Constitutional Court issues first-ever license to ignore Strasbourg ruling
In July 2013 the ECHR fulfilled a lawsuit filed by several Russian citizens and ruled that the article of the Russian Constitution that suspends the electoral rights of people serving prison sentences was indiscriminate and automatic, and therefore contradicted the International Convention on Human Rights and Basic Freedoms – in particular, the section that guaranteed the freedom of elections.
In its Tuesday ruling, Russia’s Constitutional Court stated that currently it was impossible to fulfill the ECHR’s demand and that the claimants in the case should be left without compensation.
At the same time, Russia’s top court allowed for the partial execution of the ECHR verdict, saying that in future the country should get new forms of criminal punishment that would restrict personal freedoms but not voting rights.
The ruling, published on the Constitutional Court’s website on Tuesday, was the first implementation of a law introduced in December 2015. This act allows the Constitutional Court to overrule the decisions of international courts if such decisions contradict the principle of supremacy of the Russian Constitution.
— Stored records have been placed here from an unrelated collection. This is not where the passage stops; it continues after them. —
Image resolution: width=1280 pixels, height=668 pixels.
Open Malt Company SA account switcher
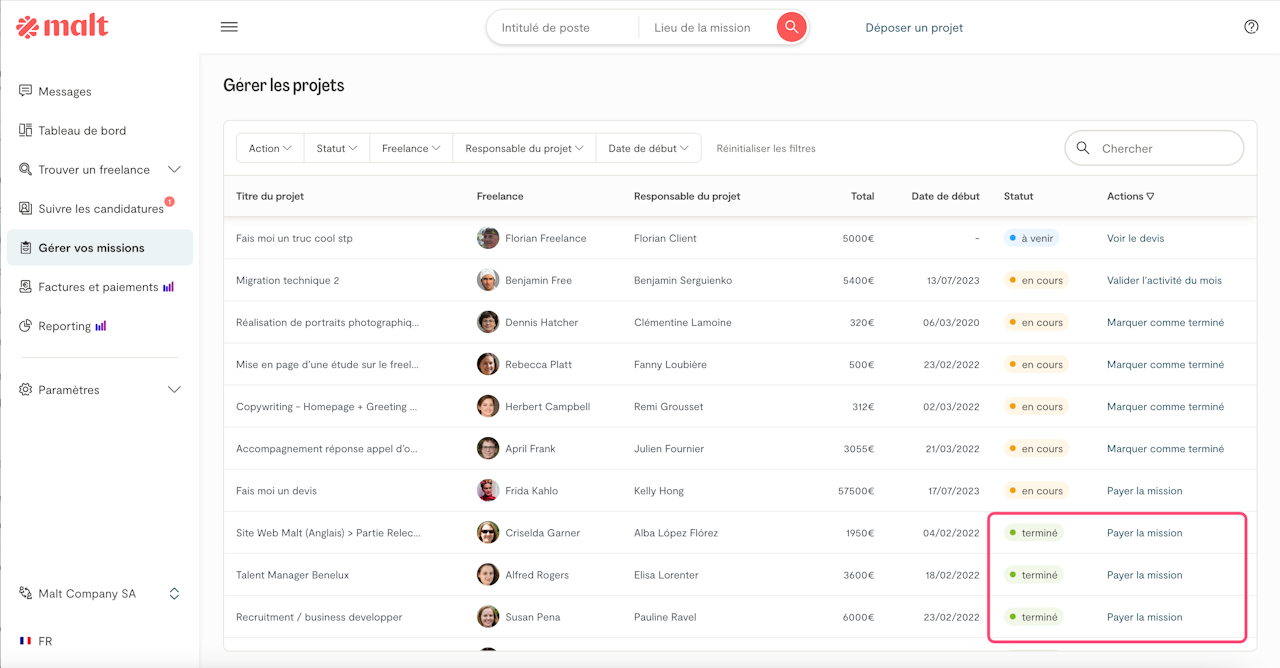[x=174, y=594]
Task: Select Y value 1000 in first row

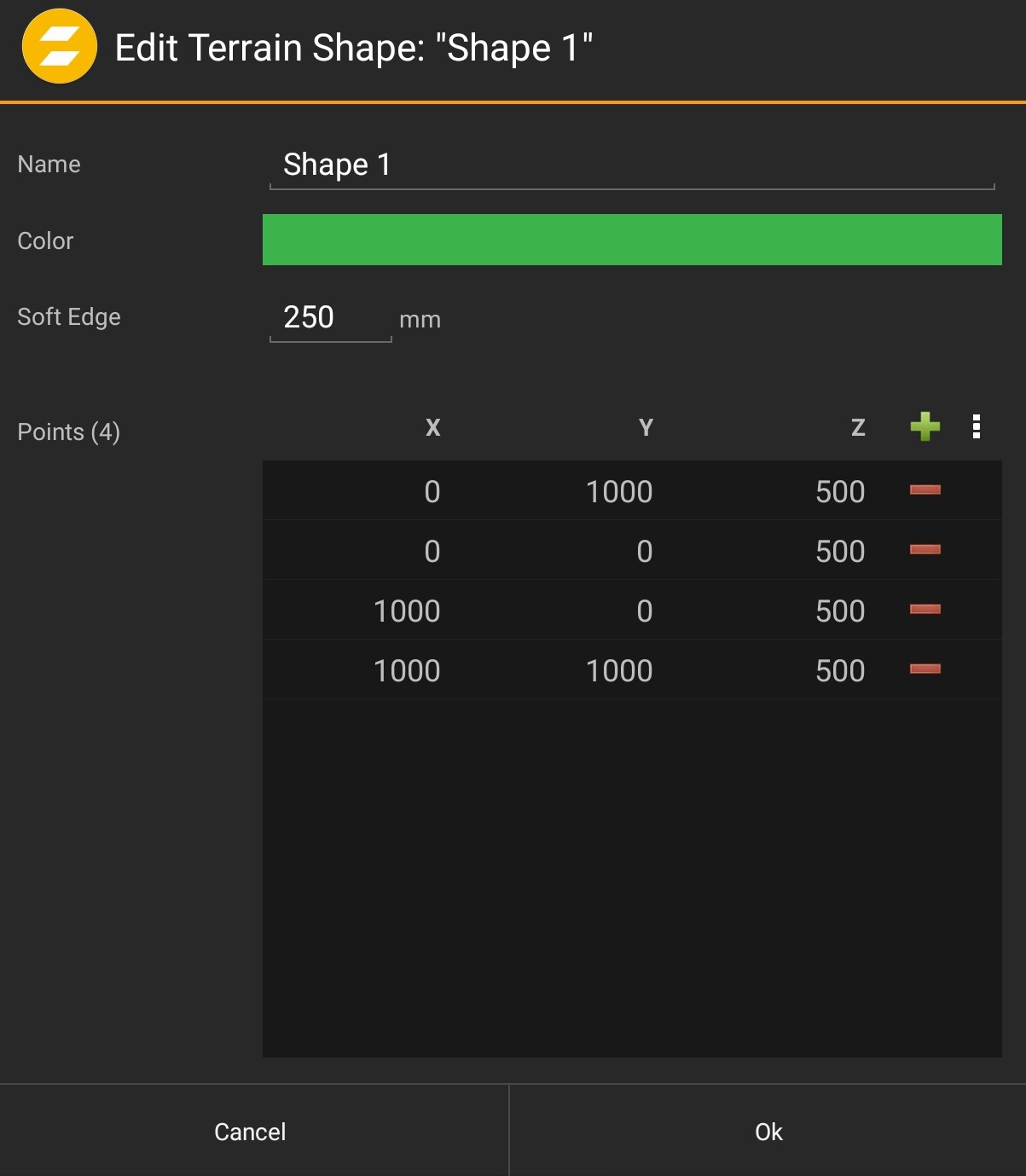Action: [619, 492]
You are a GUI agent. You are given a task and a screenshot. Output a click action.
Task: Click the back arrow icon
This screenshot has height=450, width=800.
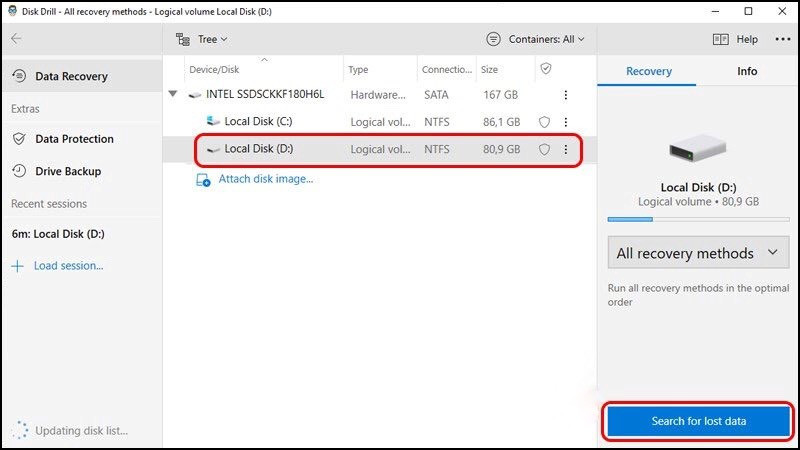tap(16, 39)
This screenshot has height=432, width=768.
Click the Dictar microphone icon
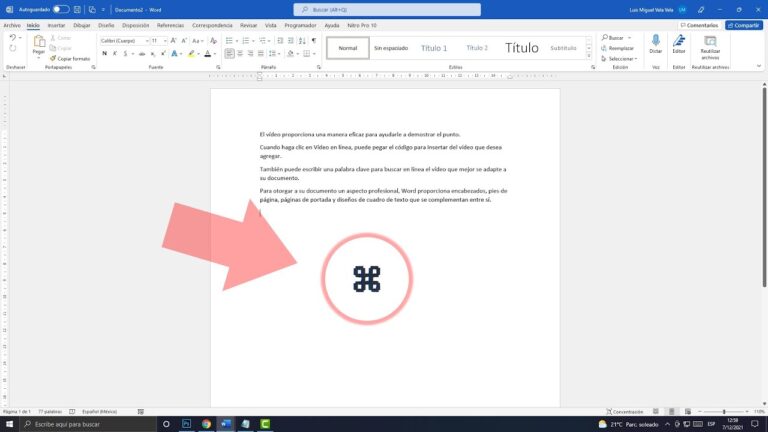[655, 41]
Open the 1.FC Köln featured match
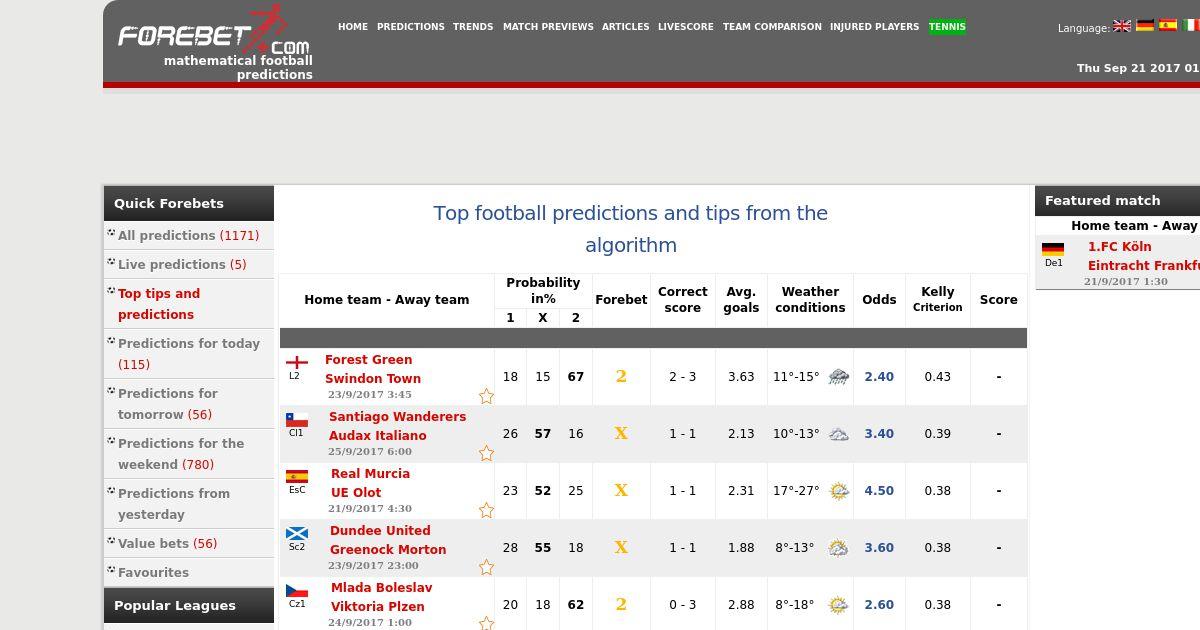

It also states that the Constitutional Court should now look into every decision of any intergovernmental body based on an international treaty, and find if the ruling matches the Russian Constitution and the rights and freedoms guaranteed by it. Having done this, the Constitutional Court can allow the decision to be executed in Russia, in full or in part, or ban its implementation – also in full or in part. Any ban imposed would automatically cancel any national acts allowing the execution of the unconstitutional ruling.
In mid-July last year the Constitutional Court ordered that all ECHR rulings concerning Russian citizens or authorities must be individually approved and only carried out if they do not contradict basic Russian law.